• **Requirements**: Edit the data below by changing each "GUI agent" to "interface agent" and keeping everything else the same.

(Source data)
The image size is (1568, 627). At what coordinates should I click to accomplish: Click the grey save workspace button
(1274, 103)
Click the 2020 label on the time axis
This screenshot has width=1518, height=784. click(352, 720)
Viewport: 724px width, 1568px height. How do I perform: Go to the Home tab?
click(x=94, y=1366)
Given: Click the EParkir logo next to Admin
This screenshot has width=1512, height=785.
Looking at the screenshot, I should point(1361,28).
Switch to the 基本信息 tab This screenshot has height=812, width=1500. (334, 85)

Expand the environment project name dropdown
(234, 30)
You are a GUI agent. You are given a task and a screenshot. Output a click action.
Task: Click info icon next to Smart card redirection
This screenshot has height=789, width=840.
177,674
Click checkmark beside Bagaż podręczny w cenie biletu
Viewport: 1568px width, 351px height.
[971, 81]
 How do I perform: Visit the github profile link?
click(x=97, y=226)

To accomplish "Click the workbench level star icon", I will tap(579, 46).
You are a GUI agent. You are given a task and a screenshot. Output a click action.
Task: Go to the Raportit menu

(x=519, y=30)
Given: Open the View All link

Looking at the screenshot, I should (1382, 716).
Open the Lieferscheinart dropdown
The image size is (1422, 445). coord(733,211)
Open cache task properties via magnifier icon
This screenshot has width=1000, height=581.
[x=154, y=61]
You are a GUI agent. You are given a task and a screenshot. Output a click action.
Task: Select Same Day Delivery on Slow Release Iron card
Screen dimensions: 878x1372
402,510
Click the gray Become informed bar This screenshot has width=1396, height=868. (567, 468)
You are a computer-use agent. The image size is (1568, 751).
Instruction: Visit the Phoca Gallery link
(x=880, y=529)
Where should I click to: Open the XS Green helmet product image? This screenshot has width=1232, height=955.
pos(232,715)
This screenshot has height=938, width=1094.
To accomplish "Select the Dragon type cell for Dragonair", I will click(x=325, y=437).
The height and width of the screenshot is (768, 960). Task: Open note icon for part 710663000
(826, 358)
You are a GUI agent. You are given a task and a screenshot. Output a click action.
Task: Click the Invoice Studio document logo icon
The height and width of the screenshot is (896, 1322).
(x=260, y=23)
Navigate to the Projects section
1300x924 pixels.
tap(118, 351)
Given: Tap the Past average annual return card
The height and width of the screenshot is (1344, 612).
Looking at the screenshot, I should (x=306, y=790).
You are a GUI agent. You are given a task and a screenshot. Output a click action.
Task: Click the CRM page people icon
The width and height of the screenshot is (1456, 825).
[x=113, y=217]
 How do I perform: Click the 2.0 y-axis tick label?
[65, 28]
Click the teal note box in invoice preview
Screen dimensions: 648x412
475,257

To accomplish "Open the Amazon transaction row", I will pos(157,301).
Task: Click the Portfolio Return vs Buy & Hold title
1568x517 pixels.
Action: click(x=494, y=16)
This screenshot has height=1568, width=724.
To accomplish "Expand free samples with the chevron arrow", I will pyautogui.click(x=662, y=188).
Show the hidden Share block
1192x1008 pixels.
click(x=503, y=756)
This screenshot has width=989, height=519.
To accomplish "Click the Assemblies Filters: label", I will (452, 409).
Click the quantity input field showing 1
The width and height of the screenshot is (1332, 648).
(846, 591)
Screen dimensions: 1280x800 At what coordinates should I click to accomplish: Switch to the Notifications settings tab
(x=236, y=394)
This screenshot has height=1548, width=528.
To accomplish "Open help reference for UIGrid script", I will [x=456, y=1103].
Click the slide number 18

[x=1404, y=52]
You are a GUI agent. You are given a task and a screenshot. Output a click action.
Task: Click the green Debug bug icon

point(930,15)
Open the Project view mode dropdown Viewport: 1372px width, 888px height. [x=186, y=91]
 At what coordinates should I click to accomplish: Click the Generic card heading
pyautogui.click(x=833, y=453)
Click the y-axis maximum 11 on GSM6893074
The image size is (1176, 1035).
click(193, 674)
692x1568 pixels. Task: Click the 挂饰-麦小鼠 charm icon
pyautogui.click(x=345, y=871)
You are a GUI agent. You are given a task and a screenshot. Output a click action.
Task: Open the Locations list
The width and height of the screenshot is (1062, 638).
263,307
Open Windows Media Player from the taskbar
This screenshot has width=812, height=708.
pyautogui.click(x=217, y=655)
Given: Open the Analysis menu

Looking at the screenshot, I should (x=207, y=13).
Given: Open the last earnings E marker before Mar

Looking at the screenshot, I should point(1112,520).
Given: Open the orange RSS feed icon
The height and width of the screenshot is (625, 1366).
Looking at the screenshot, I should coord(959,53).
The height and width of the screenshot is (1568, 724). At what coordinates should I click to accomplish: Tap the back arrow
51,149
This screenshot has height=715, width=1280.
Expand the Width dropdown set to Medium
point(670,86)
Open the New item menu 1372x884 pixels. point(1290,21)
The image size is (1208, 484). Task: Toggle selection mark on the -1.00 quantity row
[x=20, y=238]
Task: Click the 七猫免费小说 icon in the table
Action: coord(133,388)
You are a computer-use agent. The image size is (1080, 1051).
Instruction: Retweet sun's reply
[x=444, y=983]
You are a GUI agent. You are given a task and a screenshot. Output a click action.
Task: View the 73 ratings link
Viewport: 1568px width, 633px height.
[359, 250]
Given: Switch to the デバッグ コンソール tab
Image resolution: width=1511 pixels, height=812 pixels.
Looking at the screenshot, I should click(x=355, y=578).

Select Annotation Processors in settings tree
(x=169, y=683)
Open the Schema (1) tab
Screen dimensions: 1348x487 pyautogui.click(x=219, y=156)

• **Written response**:
The image size is (1568, 627). At what coordinates should I click to accomplish: Click the grey save workspace button
(1274, 103)
Click the 2020 label on the time axis
This screenshot has width=1518, height=784. click(352, 720)
Viewport: 724px width, 1568px height. How do I perform: Go to the Home tab?
click(x=94, y=1366)
Given: Click the EParkir logo next to Admin
This screenshot has width=1512, height=785.
Looking at the screenshot, I should point(1361,28).
Switch to the 基本信息 tab This screenshot has height=812, width=1500. (334, 85)

Expand the environment project name dropdown
(234, 30)
You are a interface agent. You are given a task and a screenshot. Output a click action.
Task: Click info icon next to Smart card redirection
This screenshot has height=789, width=840.
177,674
Click checkmark beside Bagaż podręczny w cenie biletu
Viewport: 1568px width, 351px height.
[971, 81]
 How do I perform: Visit the github profile link?
click(x=97, y=226)

To accomplish "Click the workbench level star icon", I will tap(579, 46).
You are a interface agent. You are given a task and a screenshot. Output a click action.
Task: Go to the Raportit menu

(x=519, y=30)
Given: Open the View All link

Looking at the screenshot, I should (1382, 716).
Open the Lieferscheinart dropdown
The image size is (1422, 445). coord(733,211)
Open cache task properties via magnifier icon
This screenshot has width=1000, height=581.
[x=154, y=61]
You are a interface agent. You are given a task and a screenshot. Output a click action.
Task: Select Same Day Delivery on Slow Release Iron card
Screen dimensions: 878x1372
402,510
Click the gray Become informed bar This screenshot has width=1396, height=868. (567, 468)
You are a computer-use agent. The image size is (1568, 751).
Instruction: Visit the Phoca Gallery link
(x=880, y=529)
Where should I click to: Open the XS Green helmet product image? This screenshot has width=1232, height=955.
pos(232,715)
This screenshot has height=938, width=1094.
To accomplish "Select the Dragon type cell for Dragonair", I will click(x=325, y=437).
The height and width of the screenshot is (768, 960). Task: Open note icon for part 710663000
(826, 358)
You are a interface agent. You are given a task and a screenshot. Output a click action.
Task: Click the Invoice Studio document logo icon
The height and width of the screenshot is (896, 1322).
(x=260, y=23)
Navigate to the Projects section
1300x924 pixels.
tap(118, 351)
Given: Tap the Past average annual return card
The height and width of the screenshot is (1344, 612).
Looking at the screenshot, I should (x=306, y=790).
You are a interface agent. You are given a task and a screenshot. Output a click action.
Task: Click the CRM page people icon
The width and height of the screenshot is (1456, 825).
[x=113, y=217]
 How do I perform: Click the 2.0 y-axis tick label?
[65, 28]
Click the teal note box in invoice preview
Screen dimensions: 648x412
475,257

To accomplish "Open the Amazon transaction row", I will pos(157,301).
Task: Click the Portfolio Return vs Buy & Hold title
1568x517 pixels.
Action: click(x=494, y=16)
This screenshot has height=1568, width=724.
To accomplish "Expand free samples with the chevron arrow", I will pyautogui.click(x=662, y=188).
Show the hidden Share block
1192x1008 pixels.
click(x=503, y=756)
This screenshot has width=989, height=519.
To accomplish "Click the Assemblies Filters: label", I will (452, 409).
Click the quantity input field showing 1
The width and height of the screenshot is (1332, 648).
(846, 591)
Screen dimensions: 1280x800 At what coordinates should I click to accomplish: Switch to the Notifications settings tab
(x=236, y=394)
This screenshot has height=1548, width=528.
To accomplish "Open help reference for UIGrid script", I will [x=456, y=1103].
Click the slide number 18

[x=1404, y=52]
You are a interface agent. You are given a task and a screenshot. Output a click action.
Task: Click the green Debug bug icon

point(930,15)
Open the Project view mode dropdown Viewport: 1372px width, 888px height. [x=186, y=91]
 At what coordinates should I click to accomplish: Click the Generic card heading
pyautogui.click(x=833, y=453)
Click the y-axis maximum 11 on GSM6893074
The image size is (1176, 1035).
click(193, 674)
692x1568 pixels. Task: Click the 挂饰-麦小鼠 charm icon
pyautogui.click(x=345, y=871)
You are a interface agent. You are given a task and a screenshot. Output a click action.
Task: Open the Locations list
The width and height of the screenshot is (1062, 638).
263,307
Open Windows Media Player from the taskbar
This screenshot has width=812, height=708.
pyautogui.click(x=217, y=655)
Given: Open the Analysis menu

Looking at the screenshot, I should (x=207, y=13).
Given: Open the last earnings E marker before Mar

Looking at the screenshot, I should point(1112,520).
Given: Open the orange RSS feed icon
The height and width of the screenshot is (625, 1366).
Looking at the screenshot, I should coord(959,53).
The height and width of the screenshot is (1568, 724). At what coordinates should I click to accomplish: Tap the back arrow
51,149
This screenshot has height=715, width=1280.
Expand the Width dropdown set to Medium
point(670,86)
Open the New item menu 1372x884 pixels. point(1290,21)
The image size is (1208, 484). Task: Toggle selection mark on the -1.00 quantity row
[x=20, y=238]
Task: Click the 七猫免费小说 icon in the table
Action: coord(133,388)
You are a computer-use agent. The image size is (1080, 1051).
Instruction: Retweet sun's reply
[x=444, y=983]
You are a interface agent. You are given a task and a screenshot. Output a click action.
Task: View the 73 ratings link
Viewport: 1568px width, 633px height.
[359, 250]
Given: Switch to the デバッグ コンソール tab
Image resolution: width=1511 pixels, height=812 pixels.
Looking at the screenshot, I should click(x=355, y=578).

Select Annotation Processors in settings tree
(x=169, y=683)
Open the Schema (1) tab
Screen dimensions: 1348x487 pyautogui.click(x=219, y=156)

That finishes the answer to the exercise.